The Blu-ray: Vital Disc Stats
'The Manhattan Project' has been brought to Blu-ray via a plain and stripped down Region A BD-25 disc that's housed in a standard blue Elite keepcase. Nothing but a forced Kino Lorber reel places before the static music-set main menu.
To my surprise, 'The Manhattan Project' has received a pretty decent upgrade with its 1080p/AVC MPEG-4 transfer. It's not flawless, but it's worlds better than I expected.
Not including the highly flawed Gladden Entertainment Corporation reel that kicks off the movie, the first shot immediately shows the clarity, crisp sharpness and common high definition of the cleaned-up video. The tight close-up on a keylock reveals fine lines, tiny key scratches that would appear on the metal surrounding the unit caused by fumbled keys. Unless shots feature soft focus, details and textures remain intact throughout. For example, Lithgow's hideous sweaters show more texture than they should and Collet's facial pores and imperfections are clearly visible.

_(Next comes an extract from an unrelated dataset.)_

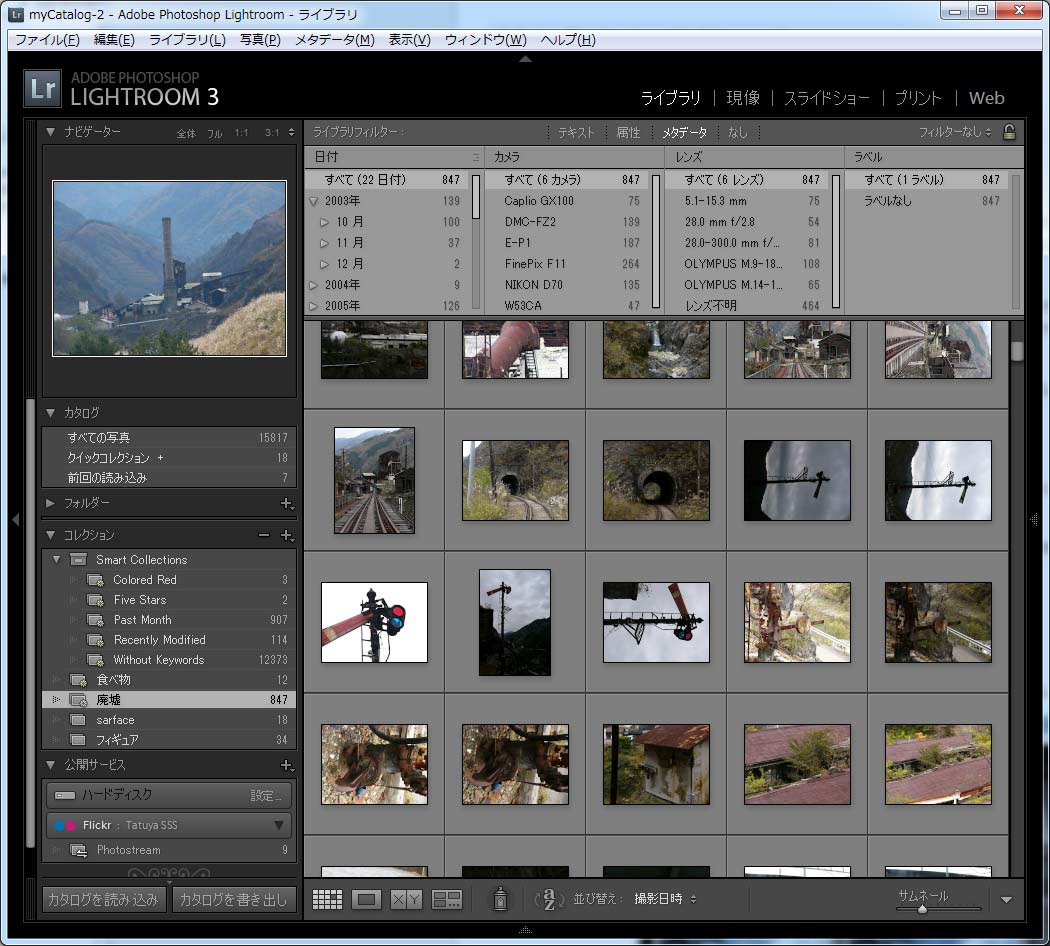Image resolution: width=1050 pixels, height=946 pixels.
Task: Toggle the filter lock padlock icon
Action: click(1009, 132)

A light amount of grain is visible and remains present for the majority of the movie. On a handful of occasions, there's some side-to-side shakiness. Although no scratches, specks or debris appear during the opening lock shot, they occassionly show up throughout and will last for an entire scene or so. Fotunately, they're never dense or wildly distracting. Bands and artifacts never show up, but I noticed one instance of aliasing (within the Medatomics company logo) and there are several occasions in which mild noise appears. Aside from that, it carries a pretty good overall quality.

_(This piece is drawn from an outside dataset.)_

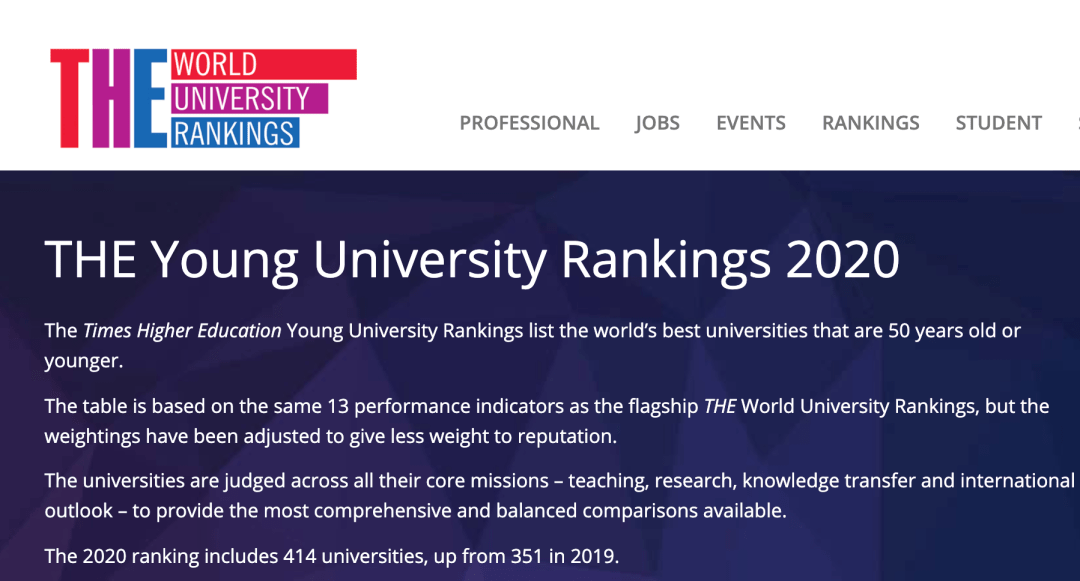Click the Times Higher Education italicized text
This screenshot has width=1080, height=581.
point(185,330)
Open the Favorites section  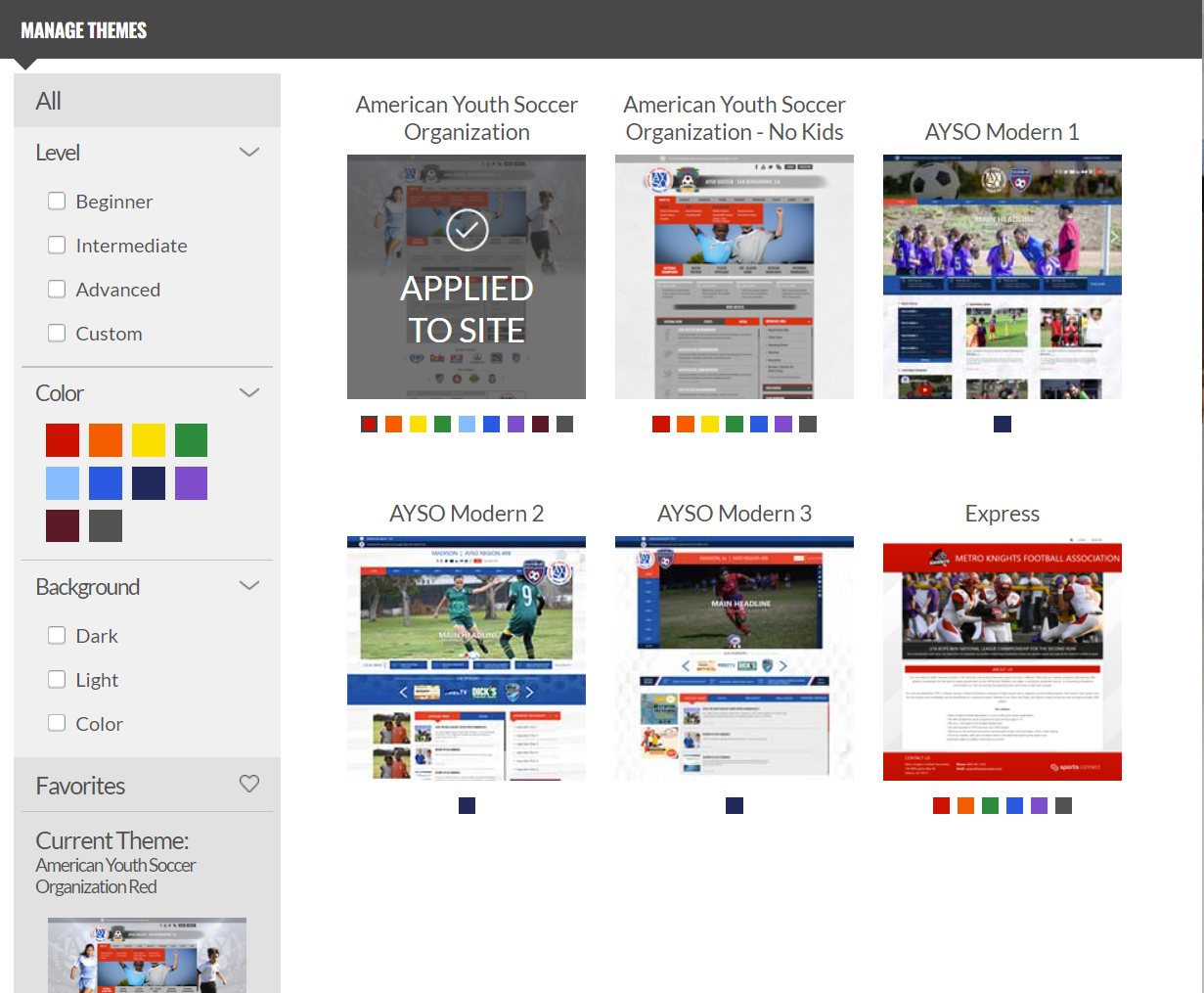point(81,786)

'The Manhattan Project' carries a two-channel DTS-HD Master Audio track that's void of any aging flaws - cracks, hiss, warbling, syncing - but is too congested for its own good. The dialog, effects and music are cluttered together in such a way that scenes with three-way traffic are a bit overwhelming. Having said that, being a transfer of the original audio, it's safe to assume that the track was always mixed this way and that it's no fault of the remastered audio.

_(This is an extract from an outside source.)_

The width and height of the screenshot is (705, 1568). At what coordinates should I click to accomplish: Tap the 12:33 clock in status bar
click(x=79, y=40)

Scenes with plain conversational dialog that don't have underlying score or effects tend to have a quiet feel to them. This made me turn the volume up, which in turn resulted in scenes with other sound dynamics being a little louder than I like. Aside from that, the dialog sounds great. It's crisp, clear and natural.
The movie's score is a little unfitting for the movie itself, but it's got some great arraingements. On many occasions it reminded me of the '60 and '70s score that Disney composed for their nature films. It's quite pleasant. Aside from some effects with horrible sounds - like a dirtbike passing on-screen that sounds nothing like an actual dirtbike - the effects are also smooth and enjoyable.
My only real gripe with the audio itself is the fact that there are never any left-and-right effects that add to the dynamics of the mix. Nothing catches you attention and makes you think, 'That sounded great.' In that regard, it might as well be a mono track.
Some things from the past are better left in the past. 'The Manhattan Project' is one of those things. There's great potential to the story of a kid heisting a shady government organization, but the story written comes nowhere near meeting that potential. Instead, it's a disjointed and tonal mess. Fortunately, the audio and video qualities are solid - but there's not a single true special feature to be found. If you, like me, had a childhood affection for it, then don't revisit 'The Manhattan Project.' You're only setting yourself up for disappointment.